— ACTION ITEM —
"screenshot" is the word to look for; copy each line of the listing where it occurs.

*** DATASET EXCERPTS Section Begins ***

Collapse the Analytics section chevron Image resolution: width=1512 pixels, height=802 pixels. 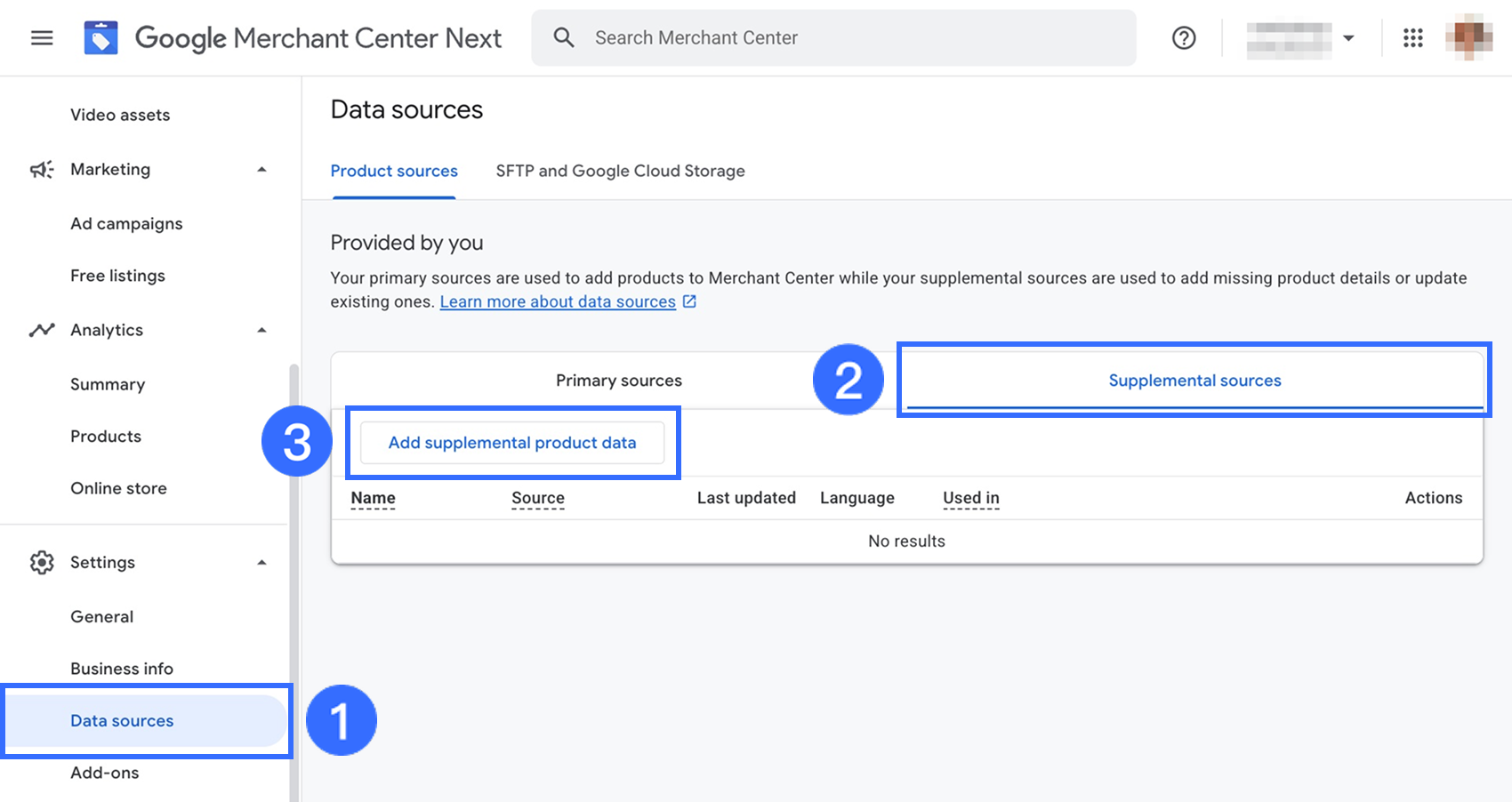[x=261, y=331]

*** DATASET EXCERPTS Section Ends ***
*** DATASET EXCERPTS Section Begins ***

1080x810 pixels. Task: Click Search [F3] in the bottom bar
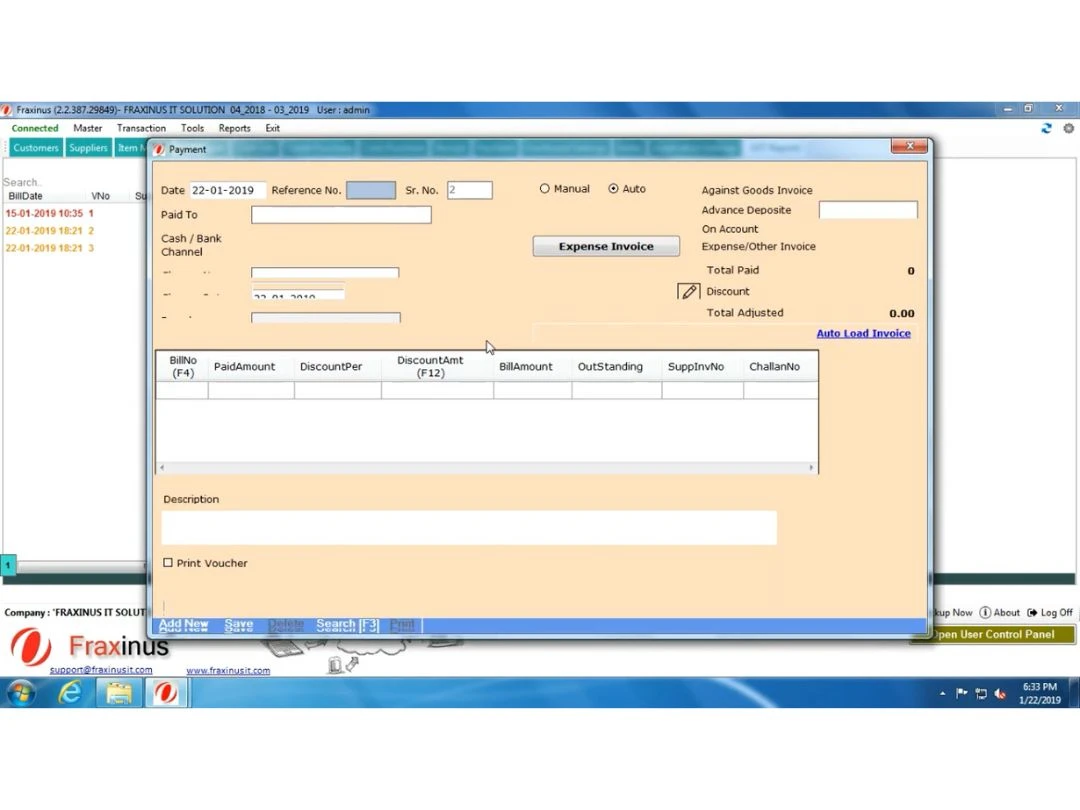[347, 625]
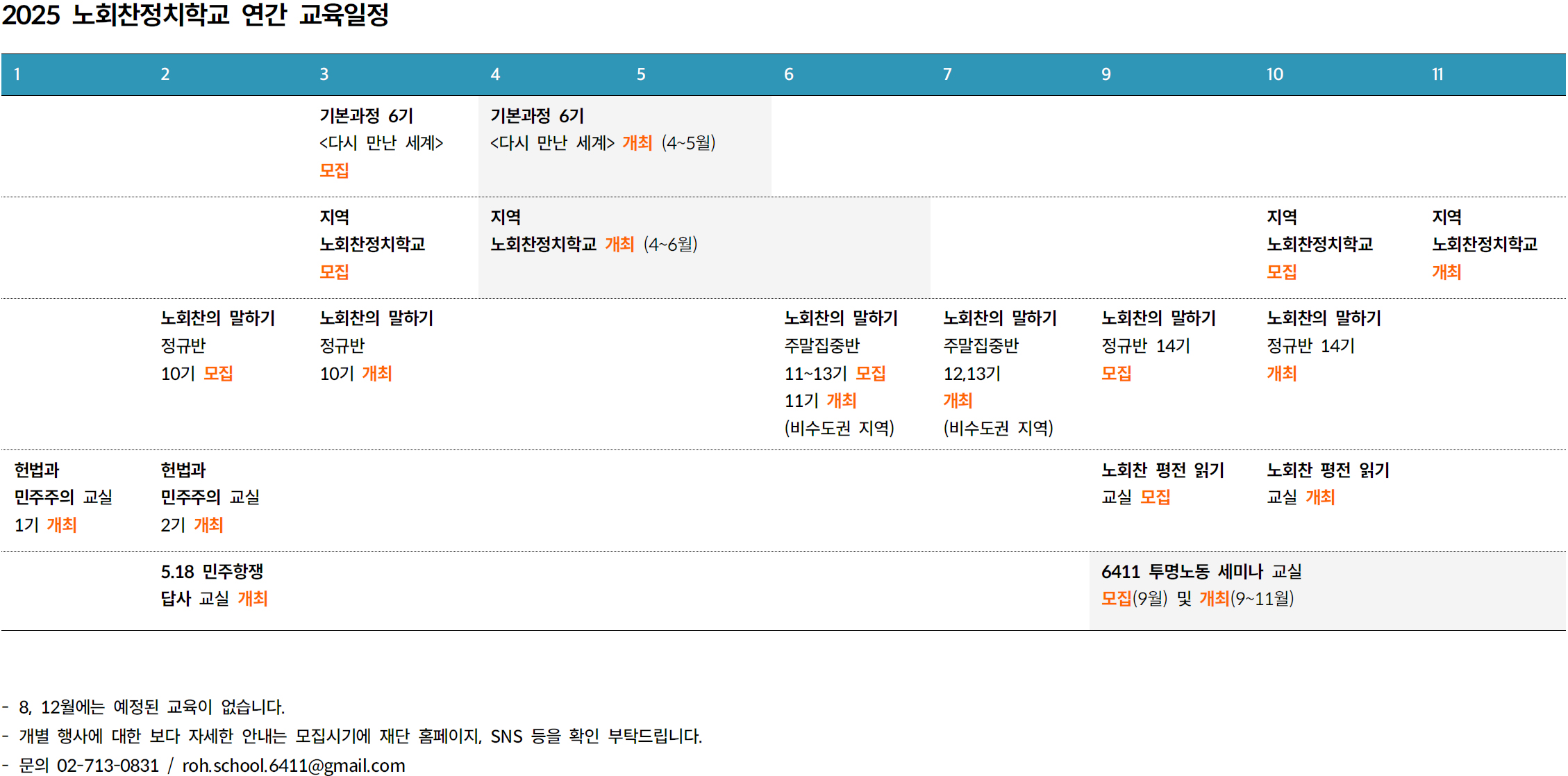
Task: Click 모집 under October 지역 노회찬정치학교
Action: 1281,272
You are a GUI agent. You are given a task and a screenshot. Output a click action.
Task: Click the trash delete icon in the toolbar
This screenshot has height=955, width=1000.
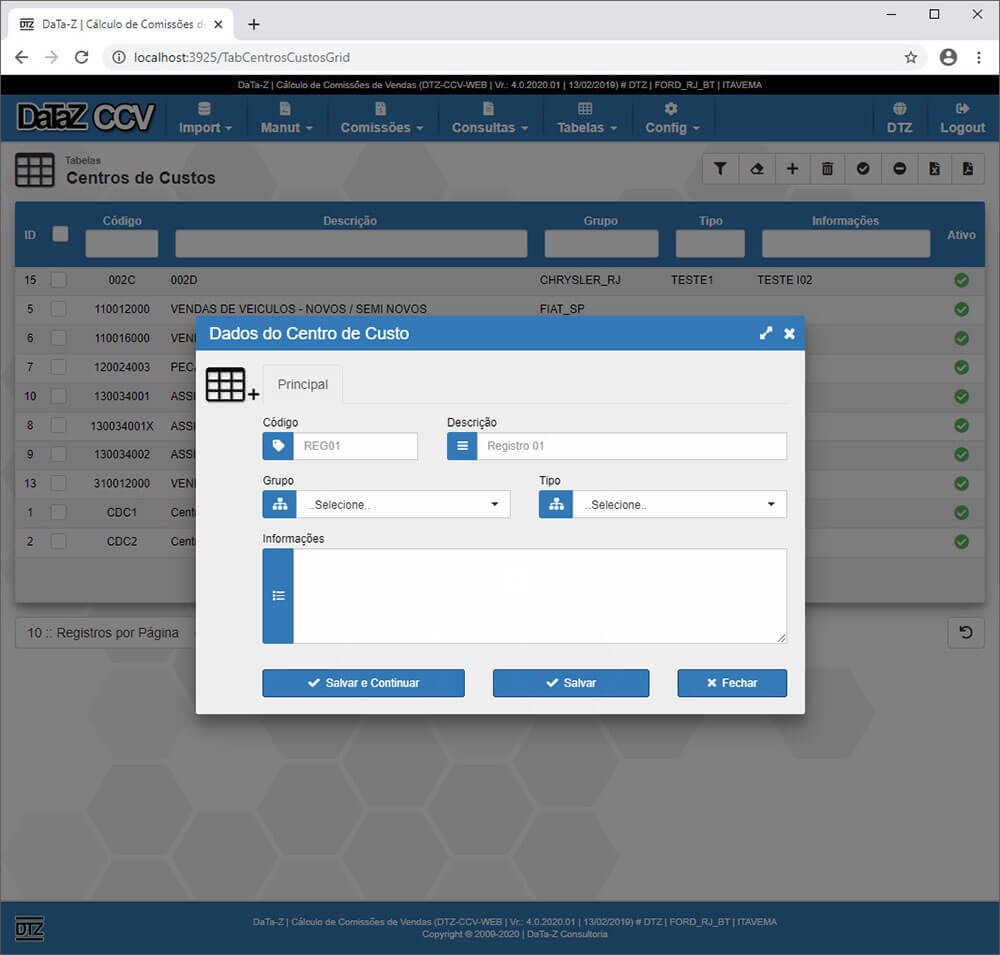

*** DATASET EXCERPTS Section Ends ***

— RESPONSE AREA —
You are a GUI agent. You are given a task and a screenshot. Output a click action.
This screenshot has height=955, width=1000.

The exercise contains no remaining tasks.